It seems that the past couple weeks I can’t quite avoid pissing people off, so I thought I might tread some pretty safe territory here, and take a break from all of this bleak Oscar-season commentary by indulging myself in one of my favorite guilty pleasure films to come around in a long time, the new update of The Wolfman.
Actually, to call it an update is to be a bit misleading—this is no modernized retelling. Wisely, the new version of the classic 1941 Universal werewolf movie has maintained a 19th century Victorian setting and many classic details. Even Benicio Del Toro’s makeup job, while certainly much scarier and more intimidating, recalls the look of Lon Chaney in the original film quite vividly.
And such a style is what is remarkably enjoyable about this movie. It has a splattery humor, subtle campiness (yes, I said “subtle campiness”), and a gaudy gothic aesthetic that defines everything that this type of movie should be about. There was really only one type of movie that I was hoping that The Wolfman would be, and it was exactly that.
And that’s really saying something, too. Normally, I don’t really go for werewolf movies. I kinda like Joe Dante’s The Howling, and I love John Landis’s An American Werewolf in London, which contains arguably the best werewolf transformation sequence ever (orchestrated by makeup master Rick Baker, who did the makeup for this film, as well). But movies like London’s cringe-worthy sequel, An American Werewolf in Paris and Wes Craven’s Cursed have left a really bad taste in my mouth, and turned me off of the genre in a big way.
I should state that I haven’t seen Ginger Snaps or Dog Soldiers, but I understand a lot of people like those movies a lot. (This article is not a review of Ginger Snaps or Dog Soldiers. As I have not seen these movies, I have no opinions on them.)
But despite my slight aversion to werewolf tales, something about the trailers for The Wolfman was striking my fancy, and I really wanted to see it. It was probably that dreary gothic look—it certainly wasn’t the dramatic heavy metal music, which is thankfully nowhere to be found in the actual movie; in its place is a spot-on Danny Elfman score that’s still stuck in my head.
The Wolfman tells a very simple and entertaining story. After news of his brother’s vicious murder, stage actor Lawrence Talbot (Del Toro) comes back home to the family mansion, where his father (Anthony Hopkins) is living with his late brother’s fiancée, Gwen (Emily Blunt). Lawrence takes it upon himself to investigate the murder, and related rumors around the town of the mysterious monster that might have committed the crime.
You can probably imagine the events that transpire thereafter. Needless to say, there’s a werewolf running amok, and he gets his fangs on poor ol’ Benicio.
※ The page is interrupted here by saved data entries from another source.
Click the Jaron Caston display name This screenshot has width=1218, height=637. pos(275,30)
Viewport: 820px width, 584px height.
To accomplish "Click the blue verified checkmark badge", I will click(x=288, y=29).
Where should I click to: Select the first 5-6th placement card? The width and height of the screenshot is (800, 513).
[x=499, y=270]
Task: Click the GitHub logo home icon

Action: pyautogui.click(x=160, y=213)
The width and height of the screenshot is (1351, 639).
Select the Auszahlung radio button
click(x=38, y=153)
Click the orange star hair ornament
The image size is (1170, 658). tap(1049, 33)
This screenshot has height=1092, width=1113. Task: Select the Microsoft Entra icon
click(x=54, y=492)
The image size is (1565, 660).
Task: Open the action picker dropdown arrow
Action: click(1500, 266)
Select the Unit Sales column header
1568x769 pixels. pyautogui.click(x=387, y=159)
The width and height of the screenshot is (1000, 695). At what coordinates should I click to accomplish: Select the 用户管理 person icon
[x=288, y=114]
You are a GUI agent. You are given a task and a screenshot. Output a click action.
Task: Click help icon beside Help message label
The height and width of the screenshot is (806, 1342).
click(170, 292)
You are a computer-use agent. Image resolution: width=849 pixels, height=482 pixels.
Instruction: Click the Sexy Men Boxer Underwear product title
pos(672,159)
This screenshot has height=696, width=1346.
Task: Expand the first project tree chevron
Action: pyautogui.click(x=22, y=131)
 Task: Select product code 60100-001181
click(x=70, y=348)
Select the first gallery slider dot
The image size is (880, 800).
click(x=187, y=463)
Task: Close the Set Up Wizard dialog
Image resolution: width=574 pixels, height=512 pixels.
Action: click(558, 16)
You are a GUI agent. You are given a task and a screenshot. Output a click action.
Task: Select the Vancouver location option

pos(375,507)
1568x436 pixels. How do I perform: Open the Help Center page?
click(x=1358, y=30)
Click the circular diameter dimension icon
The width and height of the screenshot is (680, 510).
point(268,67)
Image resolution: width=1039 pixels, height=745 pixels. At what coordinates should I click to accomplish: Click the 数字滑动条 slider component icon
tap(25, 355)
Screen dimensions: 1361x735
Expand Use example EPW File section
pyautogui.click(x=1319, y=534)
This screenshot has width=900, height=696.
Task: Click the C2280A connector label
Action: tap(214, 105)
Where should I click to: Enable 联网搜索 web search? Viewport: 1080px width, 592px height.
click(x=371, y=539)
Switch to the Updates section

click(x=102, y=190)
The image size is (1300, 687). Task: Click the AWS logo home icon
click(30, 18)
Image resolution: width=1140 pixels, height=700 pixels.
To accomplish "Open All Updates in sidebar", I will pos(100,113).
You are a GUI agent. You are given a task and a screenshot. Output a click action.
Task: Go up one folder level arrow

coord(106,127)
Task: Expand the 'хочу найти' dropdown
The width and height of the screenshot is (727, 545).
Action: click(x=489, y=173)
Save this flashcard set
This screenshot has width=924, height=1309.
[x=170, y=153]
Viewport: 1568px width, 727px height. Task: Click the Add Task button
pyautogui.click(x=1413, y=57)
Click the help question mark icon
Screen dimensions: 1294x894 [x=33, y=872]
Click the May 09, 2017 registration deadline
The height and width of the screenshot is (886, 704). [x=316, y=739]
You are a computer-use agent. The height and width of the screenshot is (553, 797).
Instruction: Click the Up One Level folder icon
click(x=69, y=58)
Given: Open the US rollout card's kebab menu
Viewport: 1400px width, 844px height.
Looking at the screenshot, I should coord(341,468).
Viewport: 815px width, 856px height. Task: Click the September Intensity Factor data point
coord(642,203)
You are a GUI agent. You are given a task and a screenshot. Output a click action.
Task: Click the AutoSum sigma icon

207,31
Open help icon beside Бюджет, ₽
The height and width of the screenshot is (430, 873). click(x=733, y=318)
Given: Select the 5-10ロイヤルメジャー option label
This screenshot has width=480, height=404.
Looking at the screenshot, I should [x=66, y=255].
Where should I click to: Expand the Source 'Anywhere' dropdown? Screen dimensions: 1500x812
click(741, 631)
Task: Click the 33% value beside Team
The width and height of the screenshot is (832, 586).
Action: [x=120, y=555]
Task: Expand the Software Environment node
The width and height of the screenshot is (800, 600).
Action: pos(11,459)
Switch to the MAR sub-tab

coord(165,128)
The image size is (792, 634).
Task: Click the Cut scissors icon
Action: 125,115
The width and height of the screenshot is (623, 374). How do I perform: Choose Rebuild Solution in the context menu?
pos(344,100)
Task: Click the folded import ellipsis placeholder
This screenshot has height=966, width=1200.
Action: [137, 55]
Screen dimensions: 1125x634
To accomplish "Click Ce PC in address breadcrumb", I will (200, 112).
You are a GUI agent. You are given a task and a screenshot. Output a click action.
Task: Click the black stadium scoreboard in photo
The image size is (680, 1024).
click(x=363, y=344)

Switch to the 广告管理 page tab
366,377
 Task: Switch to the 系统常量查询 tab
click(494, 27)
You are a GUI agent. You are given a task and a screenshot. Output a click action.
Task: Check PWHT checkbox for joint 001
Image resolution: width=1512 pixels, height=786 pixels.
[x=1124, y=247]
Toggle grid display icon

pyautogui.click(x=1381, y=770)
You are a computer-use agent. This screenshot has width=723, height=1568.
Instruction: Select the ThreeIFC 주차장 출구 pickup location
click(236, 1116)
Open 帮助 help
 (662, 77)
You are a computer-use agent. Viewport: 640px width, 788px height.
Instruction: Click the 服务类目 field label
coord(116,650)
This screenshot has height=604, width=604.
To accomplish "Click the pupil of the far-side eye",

And as modern werewolf movies go, it’s worth saying that The Wolfman does a terrific job of blending its CG and makeup technologies. The transformations are CG, of course (we’ll never see another like American Werewolf ever again), but they are eerily designed and played out in fun and inventive ways. Actually, the strangest use of CG in this film is in regards to all of the non-wolf animals (like bears and reindeer) that are seen in a few fleeting shots.
Performances all around are quite satisfying. Benicio Del Toro is aloof and mysterious, and Anthony Hopkins is clearly having a great time, hitting all of the right notes for his role. Hugo Weaving, as the police inspector heading up the investigation of all of the local killings, chews up a lot of the scenery in the very best of ways.
One of the most striking things about this movie, however, is its R-rating. When I heard that they were remaking the original Wolf Man, it didn’t even occur to me that it might be something a bit…edgier. And then when I heard that it was being directed by Joe Johnston, the director of such general-audience crowd-pleasers as The Rocketeer, Jumanji, October Sky, and Jurassic Park III, any slight possibility of the occurrence of that notion seemed to be thrown right out the window.
And now the film is upon us, and it’s a surprisingly gory horror flick, wall-to-wall with over-the-top werewolf violence, big bloody biting, lobbed-off limbs and heads, and trails of intestines. For weak stomachs, you might want to just check out the original. Many others ought to have a pretty good time, however.
Like I said earlier, this movie is almost exactly what you would want it to be; at the very least, it was what I wanted it to be—a fast-paced, mysterious, scary, and wildly fun piece of gothic pulp horror. I just can’t imagine that anyone buying a ticket for a horror movie called The Wolfman is going to be leaving disappointed. (I think I said something similar about Drag Me to Hell. Isn’t it nice how some movies just spell it out for you?) Personally, I had a blast with this movie from start to finish.
Amid all of the Oscar season hullabaloo and all of the trouble I’ve gotten myself into talking about Avatar and The Blind Side, it’s nice to just sit down and watch a fun movie with no real Oscar prospects (except maybe makeup?…Again, if Norbit can do it, then why not?). All in all, The Wolfman executes its intended purpose with flying colors of shadowy black, blood red, and furry brown.